- _Source material_
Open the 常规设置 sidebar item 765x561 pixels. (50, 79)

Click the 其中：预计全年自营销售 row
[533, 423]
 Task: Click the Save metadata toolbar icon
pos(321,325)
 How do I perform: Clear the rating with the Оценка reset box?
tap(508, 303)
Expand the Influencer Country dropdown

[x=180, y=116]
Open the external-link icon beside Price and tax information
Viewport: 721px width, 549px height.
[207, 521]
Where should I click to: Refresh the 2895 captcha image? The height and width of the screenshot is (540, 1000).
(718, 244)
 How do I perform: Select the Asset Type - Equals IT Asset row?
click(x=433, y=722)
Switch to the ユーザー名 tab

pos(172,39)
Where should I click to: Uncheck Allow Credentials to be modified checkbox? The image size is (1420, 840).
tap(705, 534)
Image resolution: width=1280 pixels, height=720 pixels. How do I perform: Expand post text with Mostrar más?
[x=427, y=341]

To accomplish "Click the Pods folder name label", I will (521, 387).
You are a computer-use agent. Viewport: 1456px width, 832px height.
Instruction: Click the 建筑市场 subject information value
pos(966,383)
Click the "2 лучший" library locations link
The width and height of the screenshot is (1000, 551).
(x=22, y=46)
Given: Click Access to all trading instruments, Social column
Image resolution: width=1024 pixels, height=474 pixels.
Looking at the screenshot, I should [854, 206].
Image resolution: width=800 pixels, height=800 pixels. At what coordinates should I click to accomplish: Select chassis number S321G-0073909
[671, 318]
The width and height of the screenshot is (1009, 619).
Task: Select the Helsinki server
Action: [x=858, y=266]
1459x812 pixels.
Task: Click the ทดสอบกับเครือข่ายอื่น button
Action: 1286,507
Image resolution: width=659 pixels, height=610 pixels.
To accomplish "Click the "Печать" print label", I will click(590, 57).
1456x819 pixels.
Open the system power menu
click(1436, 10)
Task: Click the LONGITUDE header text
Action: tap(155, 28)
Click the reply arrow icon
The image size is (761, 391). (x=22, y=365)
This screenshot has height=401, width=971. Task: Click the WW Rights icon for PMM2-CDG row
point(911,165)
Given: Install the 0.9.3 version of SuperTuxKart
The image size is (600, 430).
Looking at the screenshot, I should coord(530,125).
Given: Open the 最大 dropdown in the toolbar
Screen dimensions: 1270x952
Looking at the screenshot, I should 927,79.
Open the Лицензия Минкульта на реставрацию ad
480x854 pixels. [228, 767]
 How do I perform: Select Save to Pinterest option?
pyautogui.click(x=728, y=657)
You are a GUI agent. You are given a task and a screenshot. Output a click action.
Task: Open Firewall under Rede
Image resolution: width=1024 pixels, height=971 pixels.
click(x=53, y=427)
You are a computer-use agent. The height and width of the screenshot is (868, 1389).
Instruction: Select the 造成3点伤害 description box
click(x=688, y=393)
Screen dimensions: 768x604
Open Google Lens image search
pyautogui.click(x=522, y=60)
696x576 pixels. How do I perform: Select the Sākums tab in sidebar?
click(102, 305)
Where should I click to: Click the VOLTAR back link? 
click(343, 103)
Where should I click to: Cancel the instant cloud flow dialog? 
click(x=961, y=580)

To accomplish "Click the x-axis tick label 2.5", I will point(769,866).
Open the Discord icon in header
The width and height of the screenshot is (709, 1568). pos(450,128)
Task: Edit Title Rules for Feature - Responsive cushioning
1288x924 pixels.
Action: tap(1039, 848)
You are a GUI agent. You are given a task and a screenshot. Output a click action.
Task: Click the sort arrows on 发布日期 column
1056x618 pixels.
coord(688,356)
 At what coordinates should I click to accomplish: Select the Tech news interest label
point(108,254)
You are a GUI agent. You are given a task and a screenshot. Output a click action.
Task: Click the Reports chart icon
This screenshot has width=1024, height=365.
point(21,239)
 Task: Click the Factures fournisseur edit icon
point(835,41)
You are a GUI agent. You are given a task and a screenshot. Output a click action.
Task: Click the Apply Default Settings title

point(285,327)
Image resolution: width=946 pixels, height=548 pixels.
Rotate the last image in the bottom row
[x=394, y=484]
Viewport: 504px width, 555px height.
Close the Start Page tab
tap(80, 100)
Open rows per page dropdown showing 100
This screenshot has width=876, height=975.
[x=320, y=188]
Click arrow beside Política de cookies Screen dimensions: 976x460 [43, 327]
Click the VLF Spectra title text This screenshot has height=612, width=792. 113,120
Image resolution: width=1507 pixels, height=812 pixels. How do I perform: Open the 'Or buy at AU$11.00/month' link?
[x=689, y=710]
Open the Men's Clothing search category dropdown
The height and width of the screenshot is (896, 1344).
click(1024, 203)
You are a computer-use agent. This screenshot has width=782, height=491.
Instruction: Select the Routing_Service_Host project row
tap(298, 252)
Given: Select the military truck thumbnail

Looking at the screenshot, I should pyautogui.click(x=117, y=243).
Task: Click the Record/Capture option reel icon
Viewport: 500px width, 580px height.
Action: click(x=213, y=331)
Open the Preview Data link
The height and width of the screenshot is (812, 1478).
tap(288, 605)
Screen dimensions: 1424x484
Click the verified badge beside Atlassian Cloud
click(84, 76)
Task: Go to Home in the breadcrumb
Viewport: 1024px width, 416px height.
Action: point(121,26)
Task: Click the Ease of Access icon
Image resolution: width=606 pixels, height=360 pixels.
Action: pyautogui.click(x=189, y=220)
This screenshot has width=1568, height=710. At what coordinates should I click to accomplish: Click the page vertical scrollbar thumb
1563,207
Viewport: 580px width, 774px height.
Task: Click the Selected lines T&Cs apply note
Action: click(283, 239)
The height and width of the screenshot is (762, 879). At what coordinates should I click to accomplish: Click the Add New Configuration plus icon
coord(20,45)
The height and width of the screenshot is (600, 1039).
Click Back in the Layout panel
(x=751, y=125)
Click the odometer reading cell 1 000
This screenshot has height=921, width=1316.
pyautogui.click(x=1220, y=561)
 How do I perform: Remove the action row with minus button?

- _Work order_
Return the entries above in full and exactly as written.

- _Reply_
Open the 常规设置 sidebar item 765x561 pixels. (50, 79)

Click the 其中：预计全年自营销售 row
[533, 423]
 Task: Click the Save metadata toolbar icon
pos(321,325)
 How do I perform: Clear the rating with the Оценка reset box?
tap(508, 303)
Expand the Influencer Country dropdown

[x=180, y=116]
Open the external-link icon beside Price and tax information
Viewport: 721px width, 549px height.
[207, 521]
Where should I click to: Refresh the 2895 captcha image? The height and width of the screenshot is (540, 1000).
(718, 244)
 How do I perform: Select the Asset Type - Equals IT Asset row?
click(x=433, y=722)
Switch to the ユーザー名 tab

pos(172,39)
Where should I click to: Uncheck Allow Credentials to be modified checkbox? The image size is (1420, 840).
tap(705, 534)
Image resolution: width=1280 pixels, height=720 pixels. How do I perform: Expand post text with Mostrar más?
[x=427, y=341]

To accomplish "Click the Pods folder name label", I will (521, 387).
You are a computer-use agent. Viewport: 1456px width, 832px height.
Instruction: Click the 建筑市场 subject information value
pos(966,383)
Click the "2 лучший" library locations link
The width and height of the screenshot is (1000, 551).
(x=22, y=46)
Given: Click Access to all trading instruments, Social column
Image resolution: width=1024 pixels, height=474 pixels.
Looking at the screenshot, I should [854, 206].
Image resolution: width=800 pixels, height=800 pixels. At what coordinates should I click to accomplish: Select chassis number S321G-0073909
[671, 318]
The width and height of the screenshot is (1009, 619).
Task: Select the Helsinki server
Action: [x=858, y=266]
1459x812 pixels.
Task: Click the ทดสอบกับเครือข่ายอื่น button
Action: 1286,507
Image resolution: width=659 pixels, height=610 pixels.
To accomplish "Click the "Печать" print label", I will click(590, 57).
1456x819 pixels.
Open the system power menu
click(1436, 10)
Task: Click the LONGITUDE header text
Action: tap(155, 28)
Click the reply arrow icon
The image size is (761, 391). (x=22, y=365)
This screenshot has height=401, width=971. Task: Click the WW Rights icon for PMM2-CDG row
point(911,165)
Given: Install the 0.9.3 version of SuperTuxKart
The image size is (600, 430).
Looking at the screenshot, I should coord(530,125).
Given: Open the 最大 dropdown in the toolbar
Screen dimensions: 1270x952
Looking at the screenshot, I should 927,79.
Open the Лицензия Минкульта на реставрацию ad
480x854 pixels. [228, 767]
 How do I perform: Select Save to Pinterest option?
pyautogui.click(x=728, y=657)
You are a GUI agent. You are given a task and a screenshot. Output a click action.
Task: Open Firewall under Rede
Image resolution: width=1024 pixels, height=971 pixels.
click(x=53, y=427)
You are a computer-use agent. The height and width of the screenshot is (868, 1389).
Instruction: Select the 造成3点伤害 description box
click(x=688, y=393)
Screen dimensions: 768x604
Open Google Lens image search
pyautogui.click(x=522, y=60)
696x576 pixels. How do I perform: Select the Sākums tab in sidebar?
click(102, 305)
Where should I click to: Click the VOLTAR back link? 
click(343, 103)
Where should I click to: Cancel the instant cloud flow dialog? 
click(x=961, y=580)

To accomplish "Click the x-axis tick label 2.5", I will point(769,866).
Open the Discord icon in header
The width and height of the screenshot is (709, 1568). pos(450,128)
Task: Edit Title Rules for Feature - Responsive cushioning
1288x924 pixels.
Action: tap(1039, 848)
You are a GUI agent. You are given a task and a screenshot. Output a click action.
Task: Click the sort arrows on 发布日期 column
1056x618 pixels.
coord(688,356)
 At what coordinates should I click to accomplish: Select the Tech news interest label
point(108,254)
You are a GUI agent. You are given a task and a screenshot. Output a click action.
Task: Click the Reports chart icon
This screenshot has width=1024, height=365.
point(21,239)
 Task: Click the Factures fournisseur edit icon
point(835,41)
You are a GUI agent. You are given a task and a screenshot. Output a click action.
Task: Click the Apply Default Settings title

point(285,327)
Image resolution: width=946 pixels, height=548 pixels.
Rotate the last image in the bottom row
[x=394, y=484]
Viewport: 504px width, 555px height.
Close the Start Page tab
tap(80, 100)
Open rows per page dropdown showing 100
This screenshot has width=876, height=975.
[x=320, y=188]
Click arrow beside Política de cookies Screen dimensions: 976x460 [43, 327]
Click the VLF Spectra title text This screenshot has height=612, width=792. 113,120
Image resolution: width=1507 pixels, height=812 pixels. How do I perform: Open the 'Or buy at AU$11.00/month' link?
[x=689, y=710]
Open the Men's Clothing search category dropdown
The height and width of the screenshot is (896, 1344).
click(1024, 203)
You are a computer-use agent. This screenshot has width=782, height=491.
Instruction: Select the Routing_Service_Host project row
tap(298, 252)
Given: Select the military truck thumbnail

Looking at the screenshot, I should pyautogui.click(x=117, y=243).
Task: Click the Record/Capture option reel icon
Viewport: 500px width, 580px height.
Action: click(x=213, y=331)
Open the Preview Data link
The height and width of the screenshot is (812, 1478).
tap(288, 605)
Screen dimensions: 1424x484
Click the verified badge beside Atlassian Cloud
click(84, 76)
Task: Go to Home in the breadcrumb
Viewport: 1024px width, 416px height.
Action: point(121,26)
Task: Click the Ease of Access icon
Image resolution: width=606 pixels, height=360 pixels.
Action: pyautogui.click(x=189, y=220)
This screenshot has width=1568, height=710. At what coordinates should I click to accomplish: Click the page vertical scrollbar thumb
1563,207
Viewport: 580px width, 774px height.
Task: Click the Selected lines T&Cs apply note
Action: click(283, 239)
The height and width of the screenshot is (762, 879). At what coordinates should I click to accomplish: Click the Add New Configuration plus icon
coord(20,45)
The height and width of the screenshot is (600, 1039).
Click Back in the Layout panel
(x=751, y=125)
Click the odometer reading cell 1 000
This screenshot has height=921, width=1316.
pyautogui.click(x=1220, y=561)
 How do I perform: Remove the action row with minus button?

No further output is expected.